- _Work to do_:
Beginning at the line that contains "Task: Expand the +1 groups on the TikTok row" and stopping after the line that contains "The width and height of the screenshot is (1119, 896).", reproduce only those lines, substituting "microphone icon" for "speaker icon" and leaving everything else unchanged.
** Start of Data for this exercise **
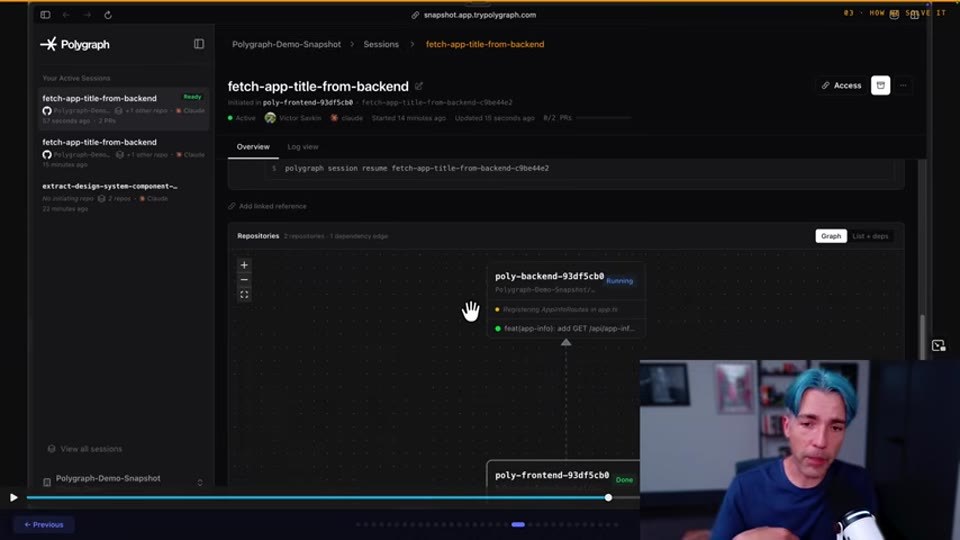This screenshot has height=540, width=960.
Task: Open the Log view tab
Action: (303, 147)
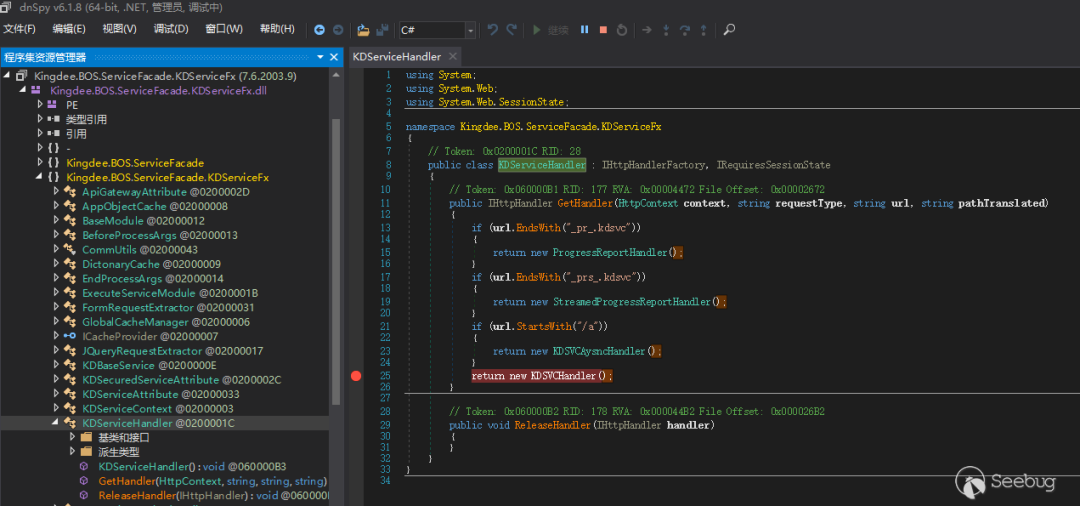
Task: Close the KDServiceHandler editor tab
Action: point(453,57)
** End of Data for this exercise **
** Start of Data for this exercise **
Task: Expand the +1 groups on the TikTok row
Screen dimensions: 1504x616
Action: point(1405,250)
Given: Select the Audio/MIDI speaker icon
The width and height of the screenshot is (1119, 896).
** End of Data for this exercise **
** Start of Data for this exercise **
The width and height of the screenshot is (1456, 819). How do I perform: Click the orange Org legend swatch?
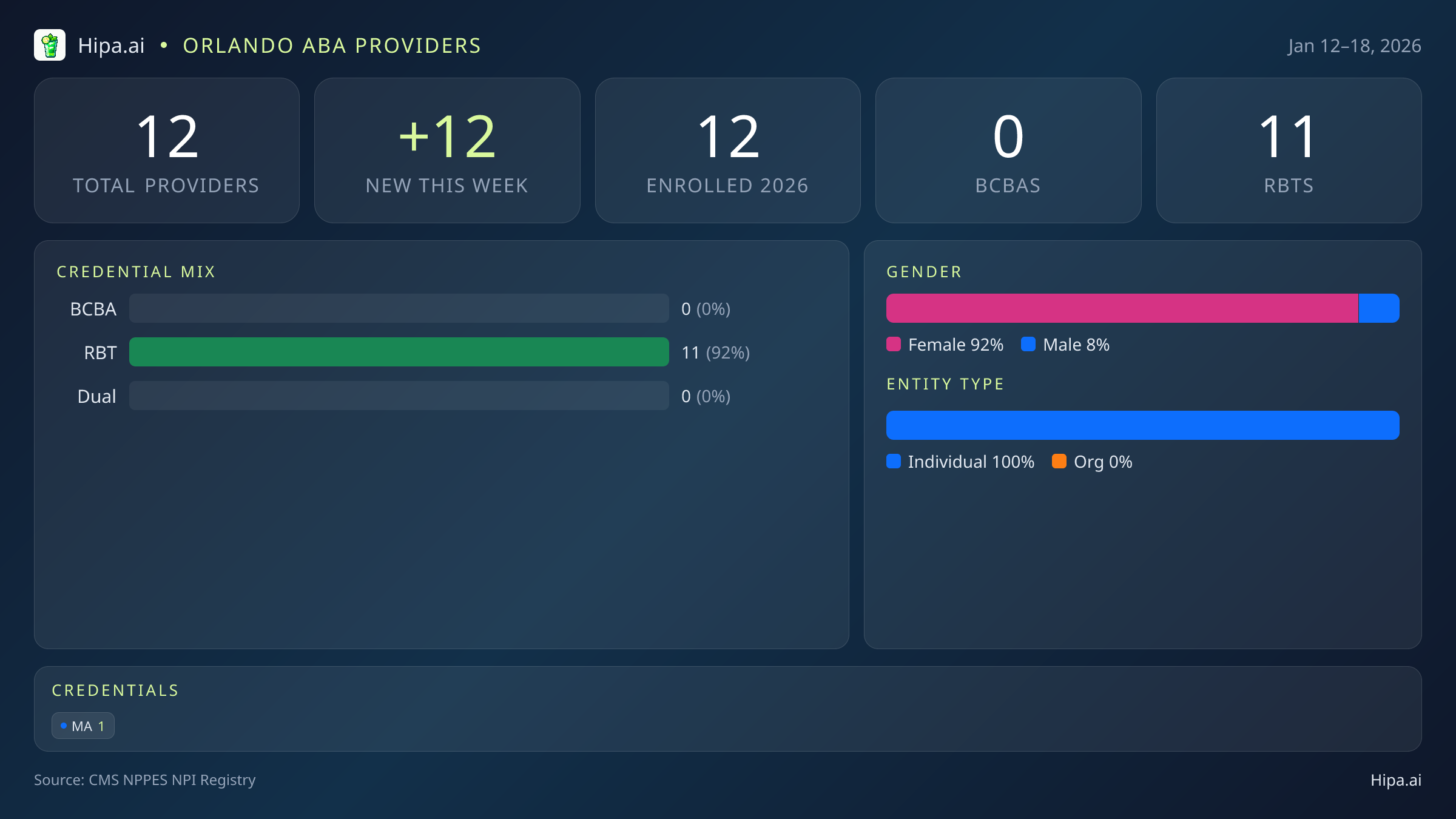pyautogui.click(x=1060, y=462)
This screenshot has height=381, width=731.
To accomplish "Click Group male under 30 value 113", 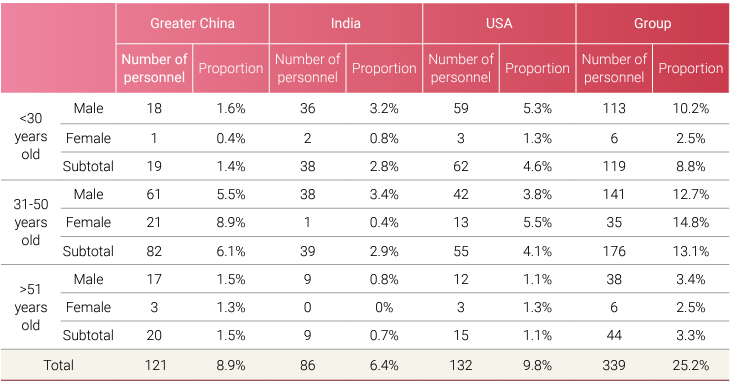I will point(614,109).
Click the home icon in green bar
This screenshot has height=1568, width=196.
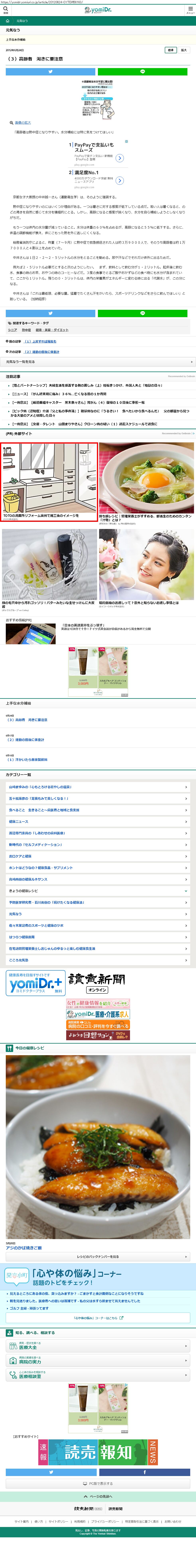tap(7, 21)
** End of Data for this exercise **
- _Solution_:
Task: Expand the +1 groups on the TikTok row
Screen dimensions: 1504x616
Action: point(1405,250)
Given: Select the Audio/MIDI microphone icon
The width and height of the screenshot is (1119, 896).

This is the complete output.